WORK INSTRUCTIONS → When you reach the line with "Cookie Policy (795, 1233)" in the data below, begin printing lines exactly, and stop once the line with "Ok. I Understood (195, 1191)" has been printed.

SUPPLIED ENTRIES →
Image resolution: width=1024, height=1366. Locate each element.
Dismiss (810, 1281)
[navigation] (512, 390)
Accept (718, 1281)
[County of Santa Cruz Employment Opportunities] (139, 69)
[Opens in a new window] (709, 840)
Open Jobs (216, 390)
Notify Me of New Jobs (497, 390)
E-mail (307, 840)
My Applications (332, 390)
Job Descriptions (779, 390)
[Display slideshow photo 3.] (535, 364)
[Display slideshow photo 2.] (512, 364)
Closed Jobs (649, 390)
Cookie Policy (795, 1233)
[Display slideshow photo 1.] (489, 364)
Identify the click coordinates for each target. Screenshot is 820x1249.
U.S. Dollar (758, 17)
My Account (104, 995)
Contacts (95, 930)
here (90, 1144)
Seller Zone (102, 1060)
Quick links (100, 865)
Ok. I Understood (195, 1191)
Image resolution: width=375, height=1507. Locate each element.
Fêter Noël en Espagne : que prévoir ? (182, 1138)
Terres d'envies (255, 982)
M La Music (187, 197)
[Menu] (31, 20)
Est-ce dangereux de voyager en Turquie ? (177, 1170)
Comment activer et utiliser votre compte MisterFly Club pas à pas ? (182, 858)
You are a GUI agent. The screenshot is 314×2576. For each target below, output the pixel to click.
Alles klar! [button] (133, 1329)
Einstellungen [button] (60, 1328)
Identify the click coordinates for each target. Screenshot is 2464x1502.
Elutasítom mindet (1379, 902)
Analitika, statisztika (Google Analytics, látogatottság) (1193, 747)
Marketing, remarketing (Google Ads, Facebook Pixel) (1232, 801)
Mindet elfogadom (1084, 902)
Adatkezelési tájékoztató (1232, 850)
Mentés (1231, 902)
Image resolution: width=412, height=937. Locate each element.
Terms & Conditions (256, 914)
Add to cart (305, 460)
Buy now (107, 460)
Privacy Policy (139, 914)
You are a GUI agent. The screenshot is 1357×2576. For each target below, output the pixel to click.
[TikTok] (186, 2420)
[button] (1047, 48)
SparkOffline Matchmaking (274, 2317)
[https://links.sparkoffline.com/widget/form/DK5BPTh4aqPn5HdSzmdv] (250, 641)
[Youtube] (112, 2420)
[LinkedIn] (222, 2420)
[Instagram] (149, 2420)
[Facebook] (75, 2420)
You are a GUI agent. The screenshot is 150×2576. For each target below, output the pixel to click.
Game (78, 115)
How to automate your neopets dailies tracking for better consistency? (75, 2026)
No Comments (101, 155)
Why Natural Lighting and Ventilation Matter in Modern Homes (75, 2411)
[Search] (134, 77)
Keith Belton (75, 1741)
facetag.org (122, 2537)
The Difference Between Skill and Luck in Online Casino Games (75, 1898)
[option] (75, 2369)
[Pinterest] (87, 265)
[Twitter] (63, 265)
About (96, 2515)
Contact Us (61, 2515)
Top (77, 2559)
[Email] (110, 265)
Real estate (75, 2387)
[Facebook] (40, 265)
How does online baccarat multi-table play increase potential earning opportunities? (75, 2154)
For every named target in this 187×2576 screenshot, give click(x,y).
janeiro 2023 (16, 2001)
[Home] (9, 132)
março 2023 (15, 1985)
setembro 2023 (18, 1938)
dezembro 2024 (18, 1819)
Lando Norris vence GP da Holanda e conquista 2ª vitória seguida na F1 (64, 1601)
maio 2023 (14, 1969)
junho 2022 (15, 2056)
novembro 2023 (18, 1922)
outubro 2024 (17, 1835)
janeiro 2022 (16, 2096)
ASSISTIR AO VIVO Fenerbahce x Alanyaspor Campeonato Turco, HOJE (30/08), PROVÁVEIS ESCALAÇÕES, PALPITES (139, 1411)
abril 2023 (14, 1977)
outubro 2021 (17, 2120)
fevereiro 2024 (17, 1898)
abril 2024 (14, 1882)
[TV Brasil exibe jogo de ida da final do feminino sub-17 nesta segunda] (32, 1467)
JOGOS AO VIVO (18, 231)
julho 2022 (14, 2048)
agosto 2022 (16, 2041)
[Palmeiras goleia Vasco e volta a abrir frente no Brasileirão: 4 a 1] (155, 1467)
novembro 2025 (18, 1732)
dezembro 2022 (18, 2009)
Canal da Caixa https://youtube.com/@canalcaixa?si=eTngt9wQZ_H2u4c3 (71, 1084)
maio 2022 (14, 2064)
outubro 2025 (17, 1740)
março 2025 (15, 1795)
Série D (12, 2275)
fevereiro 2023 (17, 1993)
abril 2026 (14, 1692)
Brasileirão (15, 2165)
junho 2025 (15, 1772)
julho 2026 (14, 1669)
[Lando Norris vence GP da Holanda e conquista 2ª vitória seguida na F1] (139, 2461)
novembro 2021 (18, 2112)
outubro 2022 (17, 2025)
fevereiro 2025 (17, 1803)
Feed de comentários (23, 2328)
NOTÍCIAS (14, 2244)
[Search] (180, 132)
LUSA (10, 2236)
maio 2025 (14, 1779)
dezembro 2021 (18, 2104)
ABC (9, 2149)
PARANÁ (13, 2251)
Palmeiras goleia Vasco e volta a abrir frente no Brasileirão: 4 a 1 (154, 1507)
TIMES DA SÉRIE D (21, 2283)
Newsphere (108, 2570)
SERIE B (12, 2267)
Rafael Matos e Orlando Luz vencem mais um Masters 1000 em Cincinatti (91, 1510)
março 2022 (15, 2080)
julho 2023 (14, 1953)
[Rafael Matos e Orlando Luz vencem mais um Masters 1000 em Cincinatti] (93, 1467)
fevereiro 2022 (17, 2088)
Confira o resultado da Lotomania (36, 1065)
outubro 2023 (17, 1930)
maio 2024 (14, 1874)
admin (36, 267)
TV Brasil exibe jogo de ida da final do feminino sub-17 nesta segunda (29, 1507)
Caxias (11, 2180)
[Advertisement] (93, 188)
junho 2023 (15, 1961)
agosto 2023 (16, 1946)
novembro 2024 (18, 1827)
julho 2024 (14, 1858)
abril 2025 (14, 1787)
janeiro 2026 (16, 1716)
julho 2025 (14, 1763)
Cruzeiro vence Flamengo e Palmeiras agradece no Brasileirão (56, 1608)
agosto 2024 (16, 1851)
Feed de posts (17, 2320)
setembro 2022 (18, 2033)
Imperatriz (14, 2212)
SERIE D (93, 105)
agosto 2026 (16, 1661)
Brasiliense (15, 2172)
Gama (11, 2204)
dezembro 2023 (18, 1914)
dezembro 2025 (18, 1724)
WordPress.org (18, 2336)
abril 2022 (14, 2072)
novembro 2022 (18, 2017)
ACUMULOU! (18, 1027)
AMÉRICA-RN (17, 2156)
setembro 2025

SOLUTION TO THIS EXERCISE →
Cookie Policy (795, 1233)
[Display slideshow photo 1.] (489, 364)
Identify the click coordinates for each target. Screenshot is 820x1249.
U.S. Dollar (758, 17)
My Account (104, 995)
Contacts (95, 930)
here (90, 1144)
Seller Zone (102, 1060)
Quick links (100, 865)
Ok. I Understood (195, 1191)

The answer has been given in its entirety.